# Assignment:
Count every line in the data below that includes "computer", and give only the result.

# Data to process:

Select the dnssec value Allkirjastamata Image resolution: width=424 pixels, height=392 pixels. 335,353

* * *

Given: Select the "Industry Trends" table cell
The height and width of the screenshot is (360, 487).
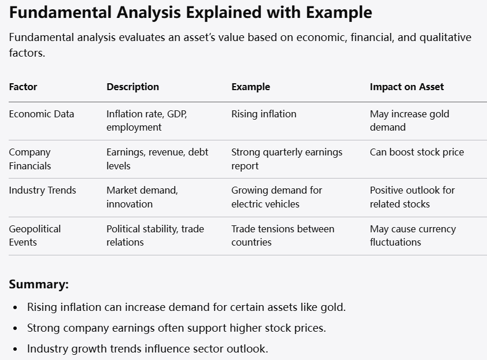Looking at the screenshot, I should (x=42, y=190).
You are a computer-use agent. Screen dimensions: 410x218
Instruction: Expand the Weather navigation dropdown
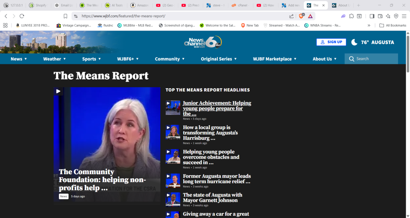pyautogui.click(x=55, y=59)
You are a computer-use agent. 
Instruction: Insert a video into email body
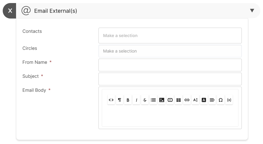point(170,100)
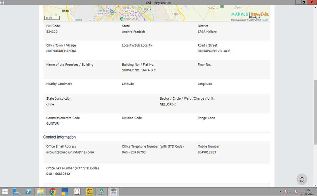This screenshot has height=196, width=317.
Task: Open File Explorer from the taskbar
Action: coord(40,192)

==

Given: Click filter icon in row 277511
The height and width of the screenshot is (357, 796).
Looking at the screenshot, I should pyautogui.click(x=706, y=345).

# Solution:
2